Tussenvonnis inzake schuldbekentenis en bewijslevering in civiele procedure

In deze civiele procedure, behandeld door het Gerecht in Eerste Aanleg van Aruba, is op 3 juli 2024 een tussenvonnis uitgesproken in de zaak tussen [eiser] en [gedaagde]. De zaak betreft een schuldbekentenis die door [gedaagde] is ondertekend, waarin zij een bedrag van Afl. 5.643,00 aan [eiser] verschuldigd zou zijn. [Eiser] vordert betaling van dit bedrag, vermeerderd met rente en buitengerechtelijke incassokosten. [Gedaagde] betwist de vordering en stelt dat de schuldbekentenis onder dwang en bedrog tot stand is gekomen.

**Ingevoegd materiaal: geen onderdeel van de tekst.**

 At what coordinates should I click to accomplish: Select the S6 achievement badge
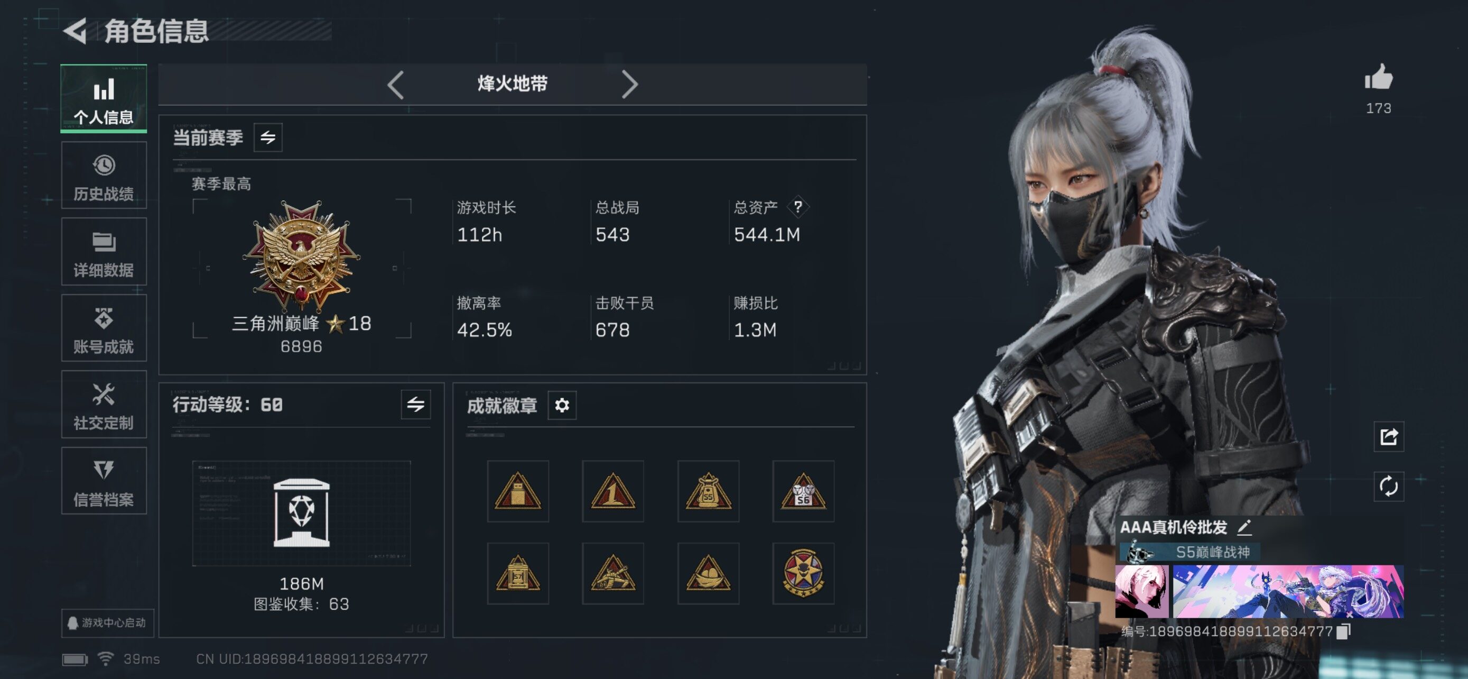pyautogui.click(x=803, y=491)
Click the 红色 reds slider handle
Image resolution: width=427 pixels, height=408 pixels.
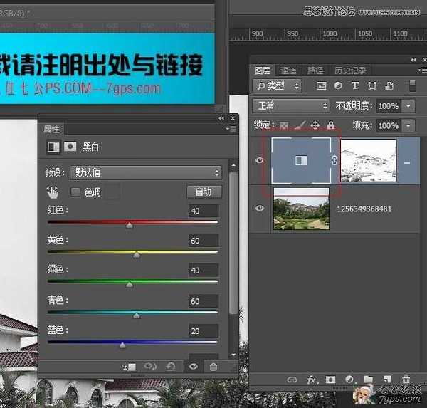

Zij heeft in reconventie vernietiging van de schuldbekentenis gevorderd en terugbetaling van hetgeen zij teveel heeft betaald.

De rechter heeft vastgesteld dat de schuldbekentenis een onderhandse akte is, waarin verbintenissen van slechts één partij zijn vastgelegd. De onderbouwing van de vordering door [eiser] is onvoldoende, en de rechter heeft geoordeeld dat de vordering van [eiser] slechts voor een bedrag van Afl. 1.400,00 is komen vast te staan. [Gedaagde] heeft aangeboden bewijs te leveren van haar stellingen, en de rechter heeft haar in de gelegenheid gesteld om dit bewijs te leveren. De zaak is verwezen naar de rolzitting van 21 augustus 2024 voor verdere behandeling.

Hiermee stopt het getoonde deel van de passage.